### WORK TASK
An exact, word-for-word copy of the entries is required, beginning at the line that contains "[Burger King] (238, 1540)" and ending at the last line, both included.

*** SOURCE DATA Section Begins ***

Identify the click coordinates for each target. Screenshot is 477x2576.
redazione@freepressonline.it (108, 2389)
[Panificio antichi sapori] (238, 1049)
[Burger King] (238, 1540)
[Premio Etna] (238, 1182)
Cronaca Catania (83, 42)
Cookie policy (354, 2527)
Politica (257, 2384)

*** SOURCE DATA Section Ends ***

### EXERCISE RESPONSE
[Burger King] (238, 1540)
[Premio Etna] (238, 1182)
Cronaca Catania (83, 42)
Cookie policy (354, 2527)
Politica (257, 2384)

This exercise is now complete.